Note the contrast between the well irrigated baseball field and the rest of the grass.
Update 9/15. The American-Golden Plovers were there on the 12th and 15th. Still no Buff-breasted Sandpipers and time has pretty well run out for this year.
Since I started birding five years ago Labor Day has taken on a new meaning.
Labor Day means the loss of some prime birding habitat to hunters. On September 1, dove season marks the start of hunting season that goes through late January. Or five months of the year. When I lived in Illinois that meant the loss of most of Starved Rock and Matthiessen State Parks, where I did most of my birding. This led to a switch to Illini State Park and Hennepin and Hopper Lakes, both non-hunting areas. Illini State Park isn’t all bad as warblers seem to prefer it in the fall (food source?). But Hennepin and Hopper Lakes was a 40 minute drive as opposed to the 20 minute drive to the other areas. Also Hennepin and Hopper Lakes aren’t in LaSalle County.
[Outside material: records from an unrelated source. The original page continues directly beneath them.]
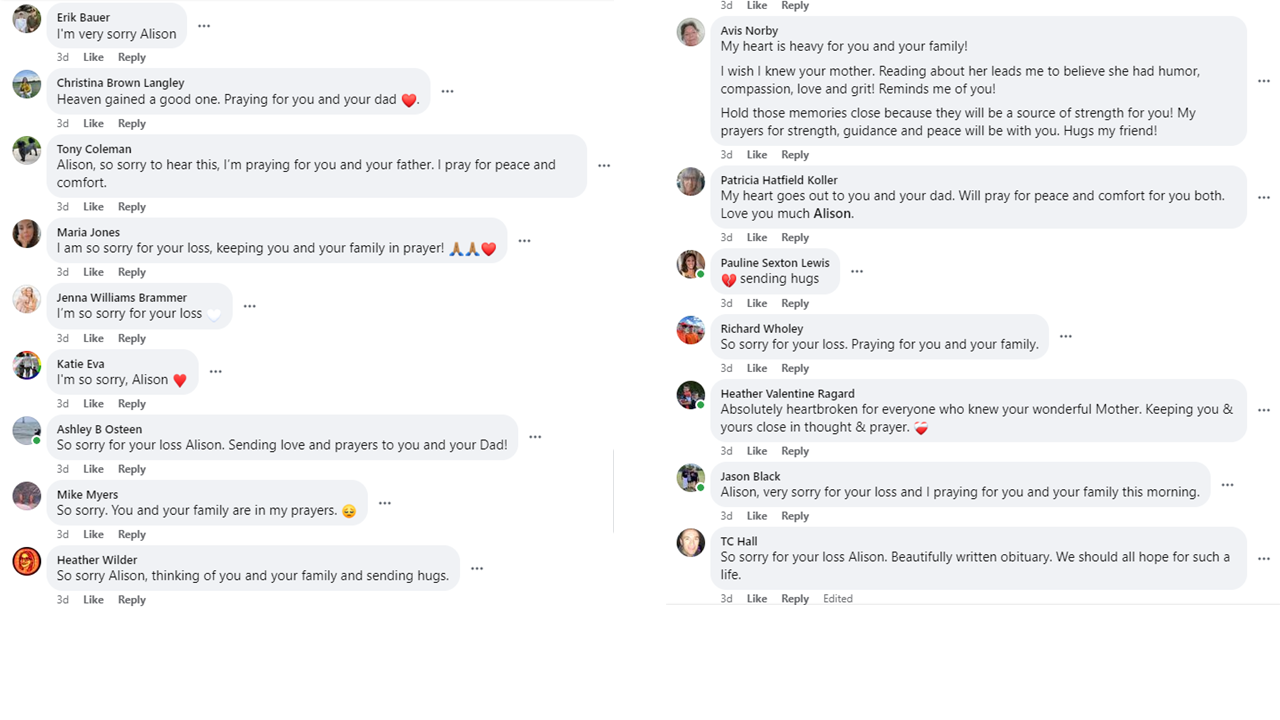View edit history on TC Hall's comment
The height and width of the screenshot is (720, 1280).
tap(838, 599)
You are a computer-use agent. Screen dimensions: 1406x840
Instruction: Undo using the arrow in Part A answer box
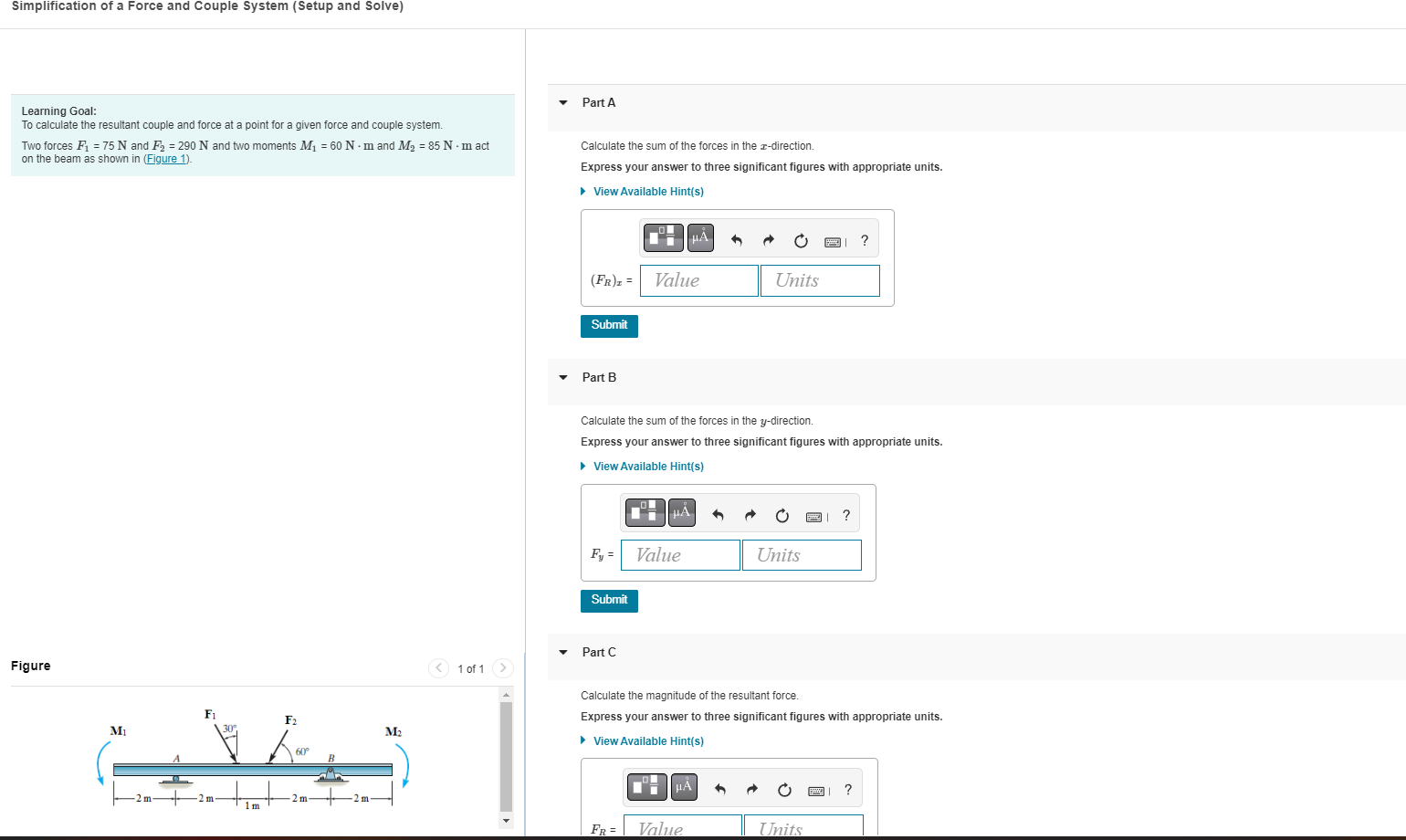[x=736, y=239]
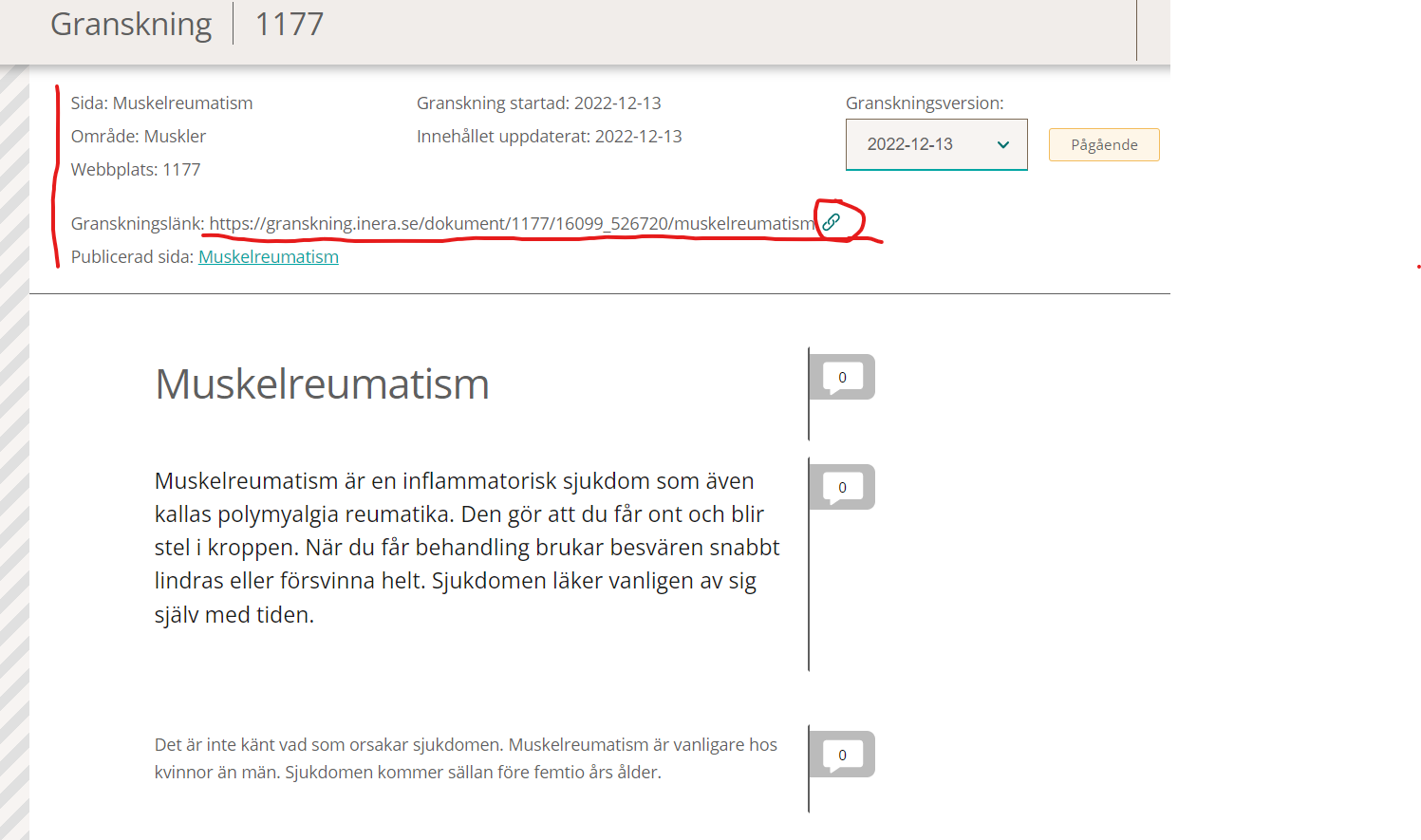Click the 'Webbplats: 1177' metadata line

pos(136,170)
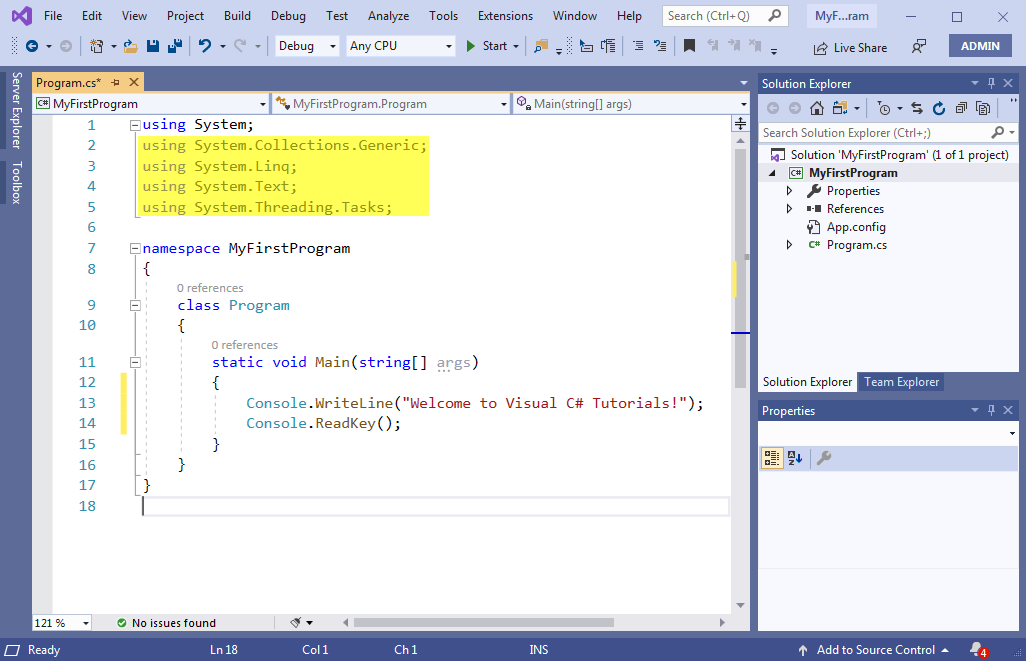Viewport: 1026px width, 661px height.
Task: Click the Undo icon
Action: [x=207, y=46]
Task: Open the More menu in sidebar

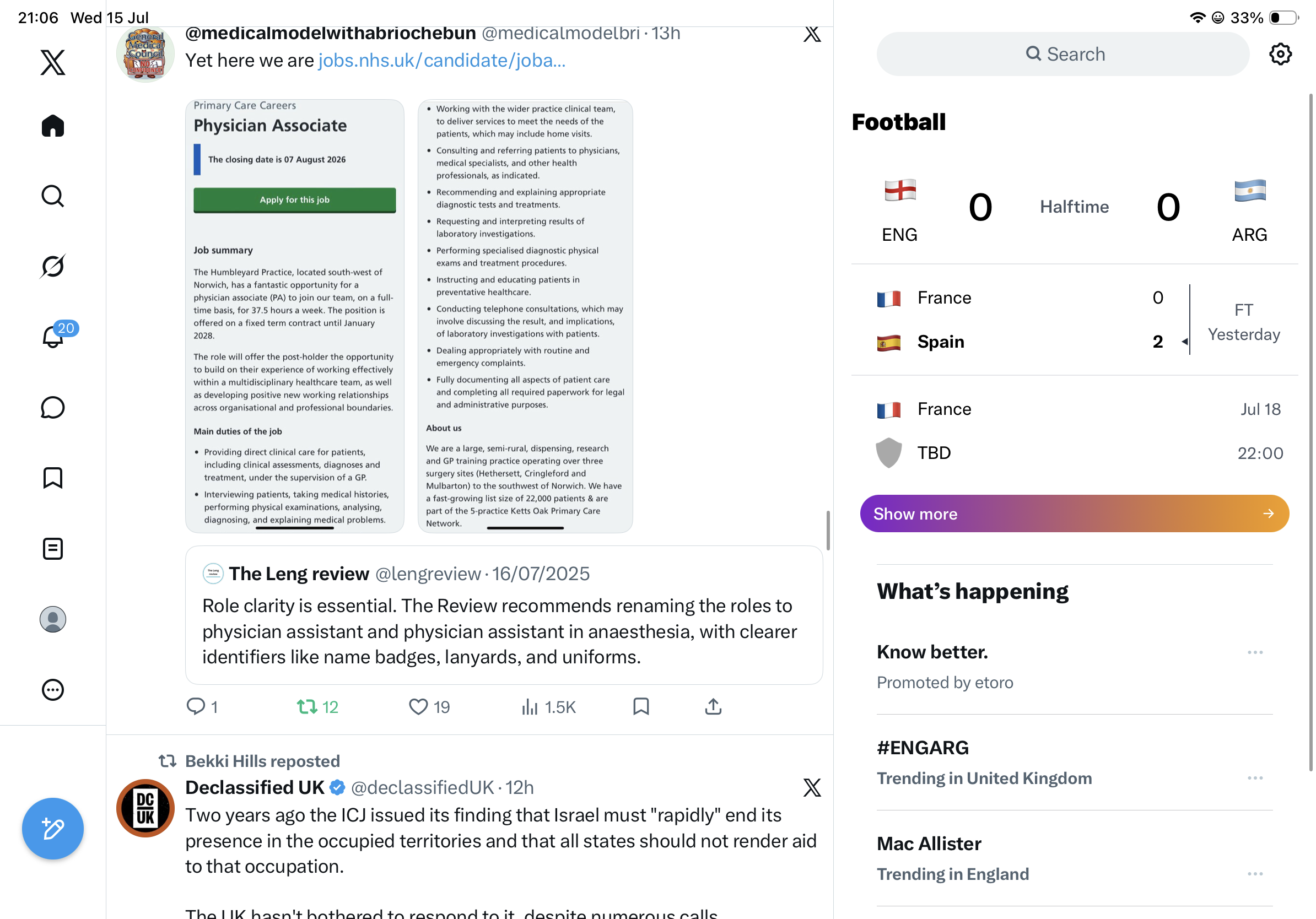Action: [53, 690]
In Indiana I’m going to have to switch from Atterbury FWA to, well I’m not sure where yet. The odds are it will be Johnson County Park or Driftwood State Fishing Area or even a local park. But until I get through migration, I’m not sure. I could go to Eagle Creek Park west of Indianapolis, but it is a 40 minute drive and it’s not in Johnson County. Sounds like the previous paragraph doesn’t it?
I know I could dress in orange and stick to the roads in the areas that are being hunted. But that isn’t a smart option.
So Labor Day means it is time to go BushWhacking and find new (non-hunting) birding spots in my local area.
The title could have easily been the adventurous birder or the exploring birder or the local birder. And following is why any of those titles would have worked.
My birding is based on one principle – all birds that should appear in an area do appear in that area. They just haven’t been discovered yet.
So I spend most of my birding time exploring areas close to home looking for birds that are usually listed as uncommon or rare on status and distribution charts. I know I could drive to birding spots farther away and see these species. And I occasionally do. But I would rather use the time spent driving exploring my local area searching for uncommon birds.
And much of that time spent exploring consists of going through thickets, walking through muck, walking in wet sedge fields up to my chest, etc. BushWhacking if you will. There isn’t a Monday I go to work without scratches on my face or arms or itching from a multitude of bites. I have had to go to the hospital from such a bad case of poison ivy that my calf was bigger than my thigh. (looking for shorebirds but that is another story)
Do I find something uncommon on all of those adventures? Sometimes, but usually not. But the satisfaction from the sometimes far outweigh the usually nots.
So this blog will focus on how I ended up birding for local uncommon or difficult to find birds and help fill in some of the gaps I perceive in the literature for the newer or maybe even experienced birder. Plus I will include a few of my birding adventures and thoughts on everything bird related.
And oh, my wife thought BushWhacking Birder sounded better than the other options.